Rahm Emanual’s Inaugural

Originally published in New Ground 136, May — June, 2011, as “Letter from the Editor”. Note the emphasis Emanual placed on the importance of Chicago Public School’s CEO.

by Bob Roman

At Rahm Emanual’s inaugural speech, he declared three priorities for his first term as Mayor of Chicago: education, public safety, and efficiency. Education is clearly his first priority. “The decisions we make in the next two or three years will determine what Chicago will look like in the next twenty or thirty,” he said. “In shaping that future, our children, and their schools, must come first.”

Considering that the unemployment rate rises radically the less education you have, there is a real temptation to suppose that if everyone had PhDs, we’d be halfway down the road to utopia. Any Tunisian cab driver could tell Mr. Emanual, it ain’t necessarily so.

But how does our new Mayor propose to fulfill his goal? First is management: “To lead our efforts in Chicago, we have a courageous new schools CEO, and a strong and highly qualified new school board, with zero tolerance for the status quo and a proven track record of results to back it up.” Next are teachers: “My responsibility is to provide our children with highly qualified and motivated teachers and I will work day and night to meet that obligation.” And then comes parents: “For teachers to succeed, they must have parents as partners. Working together, we will create a seamless partnership, from the classroom to the family room, to help our children learn and succeed.”

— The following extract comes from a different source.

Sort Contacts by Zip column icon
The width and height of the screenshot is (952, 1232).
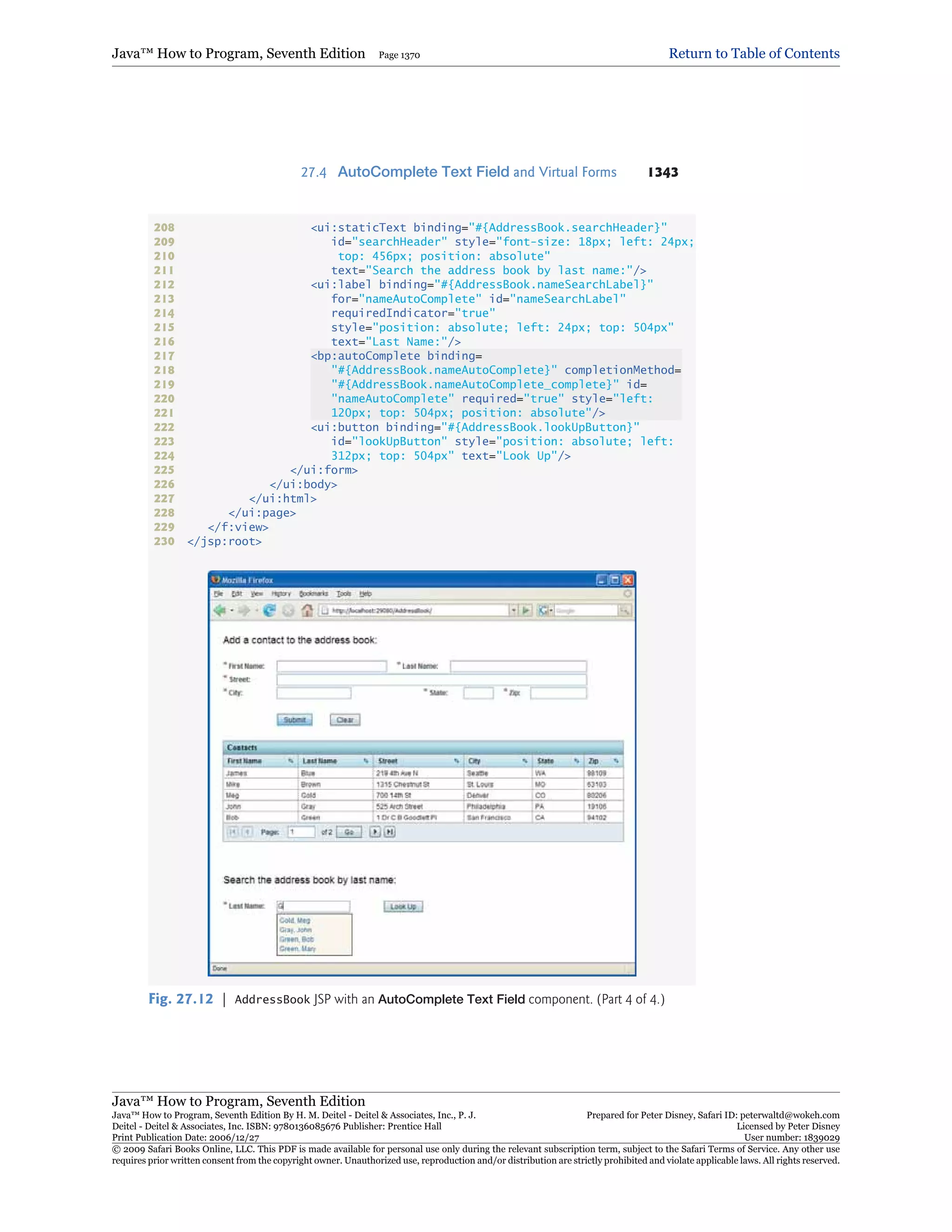(616, 761)
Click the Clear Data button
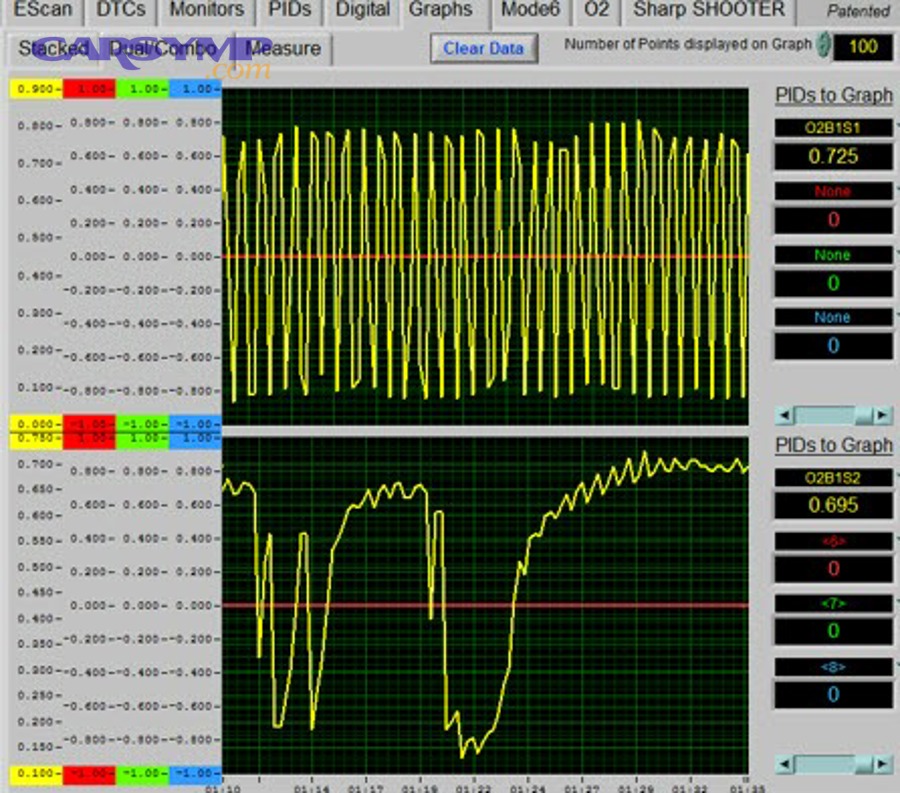The height and width of the screenshot is (793, 900). (484, 47)
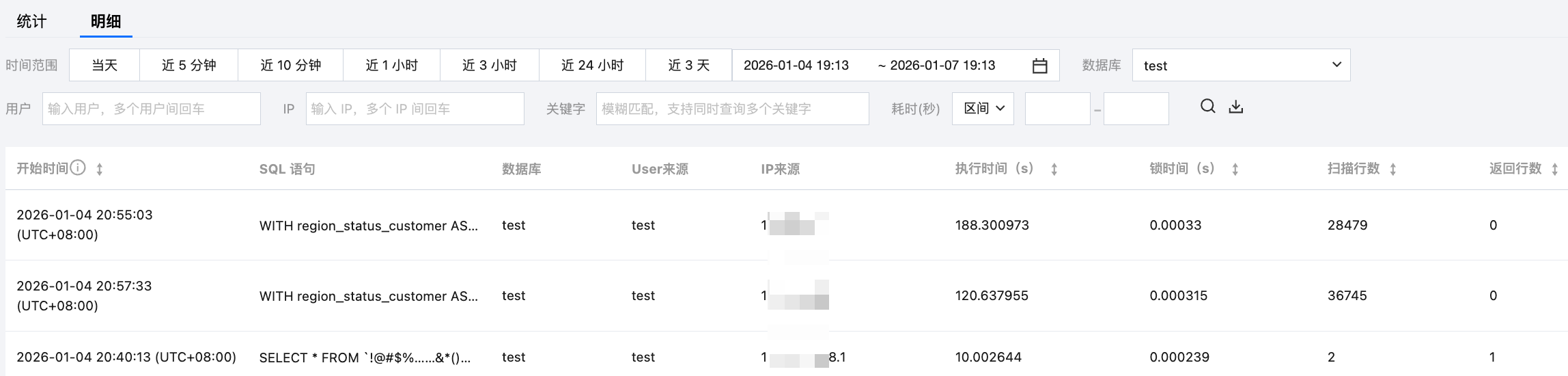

Two things spoke loudly by their absence, items that seem absent from most discussions of school reform these days.

The first is the students themselves, as actors in the educational process. These days students seem to be reduced to objects to be manipulated, pumped up, planed down, buffed, polished, and molded to spec. The teacher is now a worker under management discipline. The school is now an assembly line. But it’s obvious to anyone in a classroom that if the kids do not buy into the project, there’s not much you can do but fail. As a group, kids are not stupid, no more so than adults. If an education seems attainable and relevant to their perceived future life possibilities, they’ll typically buy into schooling; otherwise, you’re selling home electronics to someone off the grid.

Also notably absent: the school’s community. Mr. Emanuel mentions parents as if they are teachers’ aides. But parents, and non-parents, do much the same calculations that the kids do, and they come up with similar conclusions. If college seems fiscally unlikely, it may be more important that the kids learn how to fit in so they can be “good” assembly line workers or cubical rats. In other more despairing neighborhoods, it may be more important that the kids are off the streets and relatively safe in school. Academics are fine but, rationally, they may be the community’s second or third priority.

The bottom line is a stark choice. You can consign a plurality to a majority of your children to the trash heap while concealing what you’re doing. Or you can make race and class irrelevant to a child’s future prospects. Which do you choose?